Photoinhibition and photosynthetic acclimation of rice (Oryza sativa L.cv Jyothi) plants grown under different light intensities and photoinhibited under field conditions

Abstract

Thirty-days old rice (Oryza sativa L.cv. Jyothi) plants grown under the greenhouse (150-200 mu mol m(-2) s(-1)) or shade (600-800 mu mol m(-2)s(-1)) were exposed to 7 clays of full sunlight and compared with plants grown under direct sunlight (1200-2200 mu mol m(-2)s(-1)). Transfer of greenhouse and shade plants to full sunlight for a day resulted in a decline in their photosynthetic efficiency (F(v)/F(m)) and an increase in non-photochemical quenching (qN). The decline in F(v)/F(m), was much greater in transferred greenhouse plants (33 percent) as compared to transferred shade-plants (20 percent). Sun-plants did not show much variation in the F(v)/F(m) ratio (4 percent) from their predawn measurements (control). The sun-grown plants showed a higher pool of xanthophyll pigments (violaxanthin + antheraxanthin + zeaxanthin). Transfer of greenhouse and shade-plants to full sunlight resulted in an increase in lutein, Chi a/b ratio, antheraxanthin (A) and zeaxanthin (Z) content. Increase in A and Z was correlated with the increase in the qN.The increase in the A and Z content was due to increase in the activity of violaxanthin de-epoxidase. Greenhouse and shade plants on-exposure to sunlight showed an increase in lipid peroxidation (LPO). Prolonged exposure of greenhouse and shade plants up to 7 days resulted in recovery of the F(v)/F(m), an increase in Z and A and a decline in the LPO. The study demonstrated that rice plants grown at lower light intensities initially underwent photoinhibitory damage on exposure to full sunlight, but were able to acclimate to the high irradiance by dissipating the excess light through various mechanisms such as an increase in lutein, high Chi a/b ratio and xanthophyll cycle, suggesting use of energy dissipation as a mechanism of protection against high irradiance, but to different extent and to some extent by different processes.

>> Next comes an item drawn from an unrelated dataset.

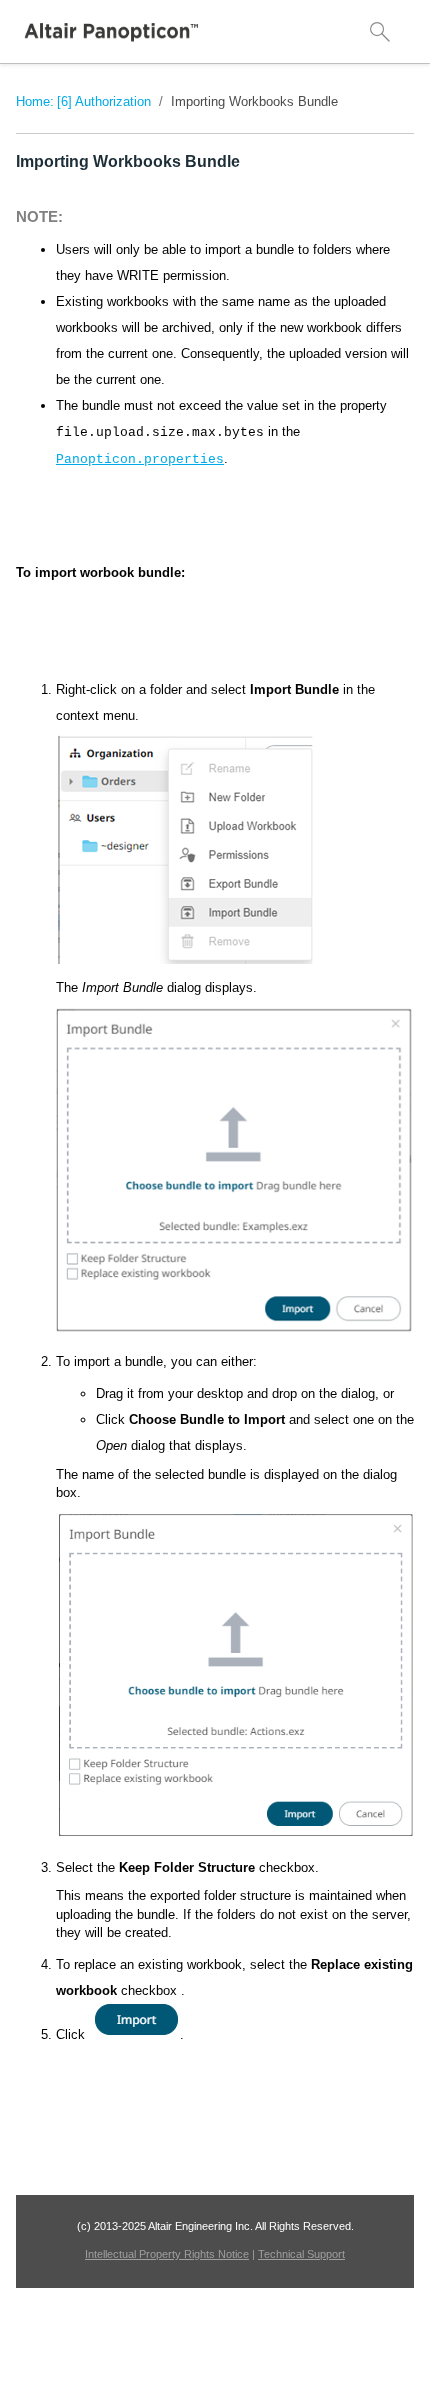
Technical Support (301, 2254)
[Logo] (112, 32)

The study was unique, as plants were grown and photoinhibited under natural conditions rather than the artificial light, as was the case in most of the studies so far. Results showed better adaptation of high-light grown plants and suggested role for chl a/b ratio and lutein, in addition to xanthophylls cycle in shade plants. Low-light grown plants could also completely adapt to full level of sunlight within 3 days of the treatment and xanthophylls cycle (measured as V, A and Z) and activity of de-epoxidase seemed to be important in this adaptation.